CommunityData:Wikia data

From CommunityData
Revision as of 19:04, 25 July 2017 by Benjamin Mako Hill (talk | contribs) (Benjamin Mako Hill moved page CommunityData:Wikia Data to CommunityData:Wikia data)

XML Dumps

So far our Wikia projects all use the XML dumps. These are stored on hyak at /com/raw_data/wikia_dumps.

The 2010 wikia dumps are the only ones that approach being complete or reliable.

The next most useful dumps are from WikiTeam and were obtained from archive.org. As of 5-23-2017, the most recent complete dumps [1] from Wikiteam are from December 2014. Mako found some missing data in these dumps and contacted them. They released a patch [2], which we have yet to validate.

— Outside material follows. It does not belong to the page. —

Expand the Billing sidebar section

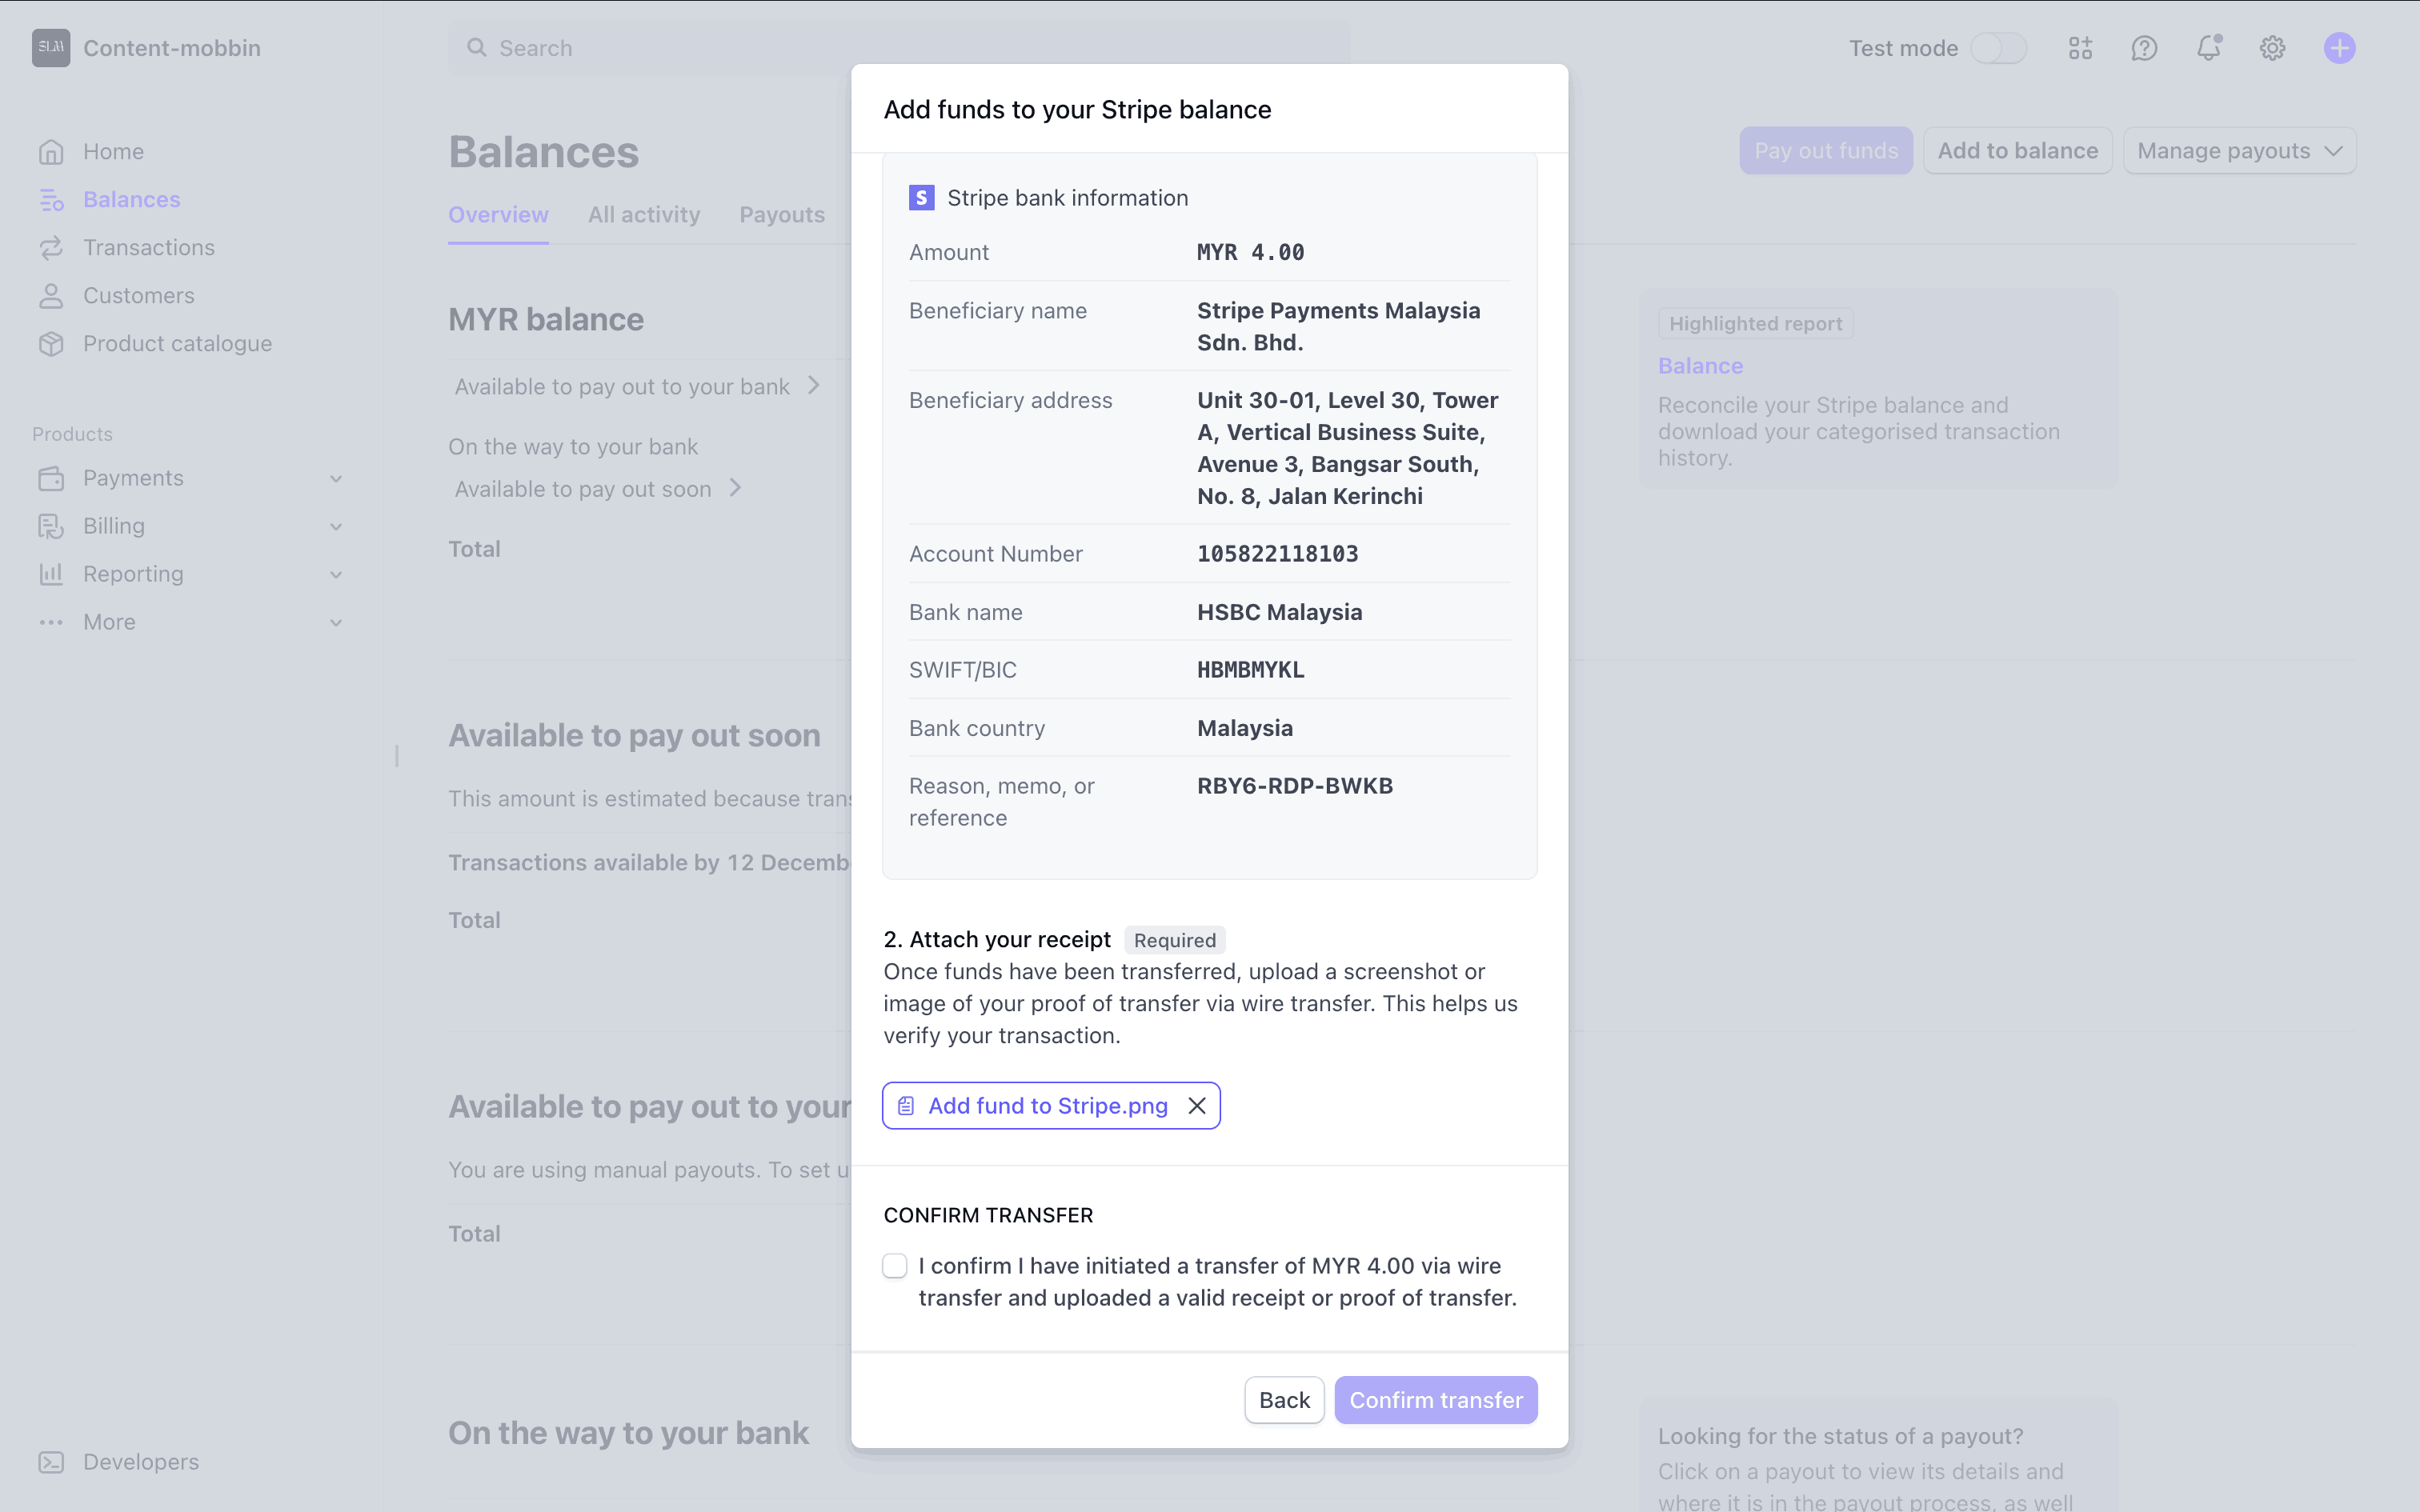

Knowing if a dump is valid

The most common problem with dumps is to be truncated. Sometimes some tag does not close and xpat based parsers like python-mediawiki-utils / wikiq will fail. Commonly dumps are truncated after a revision or page for some unknown reason. We assume that an xml dump is an accurate representation of the wiki if it has opening and closing <mediawiki> tags and is otherwise valid xml. Sometimes wikia dumps have funny quirks (they put SHA1s in weird places). We just have to work around these. Consider including and surfacing such fields when building tools for working with mediawiki data so that language objects accurately reflect underlying data.

Obtaining fresh dumps

If wikiteam data doesn't suit your needs you probably need to get a dump yourself. The first thing to try is to download it straight from Wikia on the special:statistics page. Note that you need to be logged in to do this.


1. Visit the special:statistics page of the wiki you want to download. e.g. http://althistory.wikia.com/wiki/Special:Statistics

2. Click the link ( it's the timestamp) for "current pages and history:

Wikiadumps.png

If this is out of date or doesn't exist then you will have to request a new dump.

Sometimes there is an error. In this case you have to get a new dump from the api[3].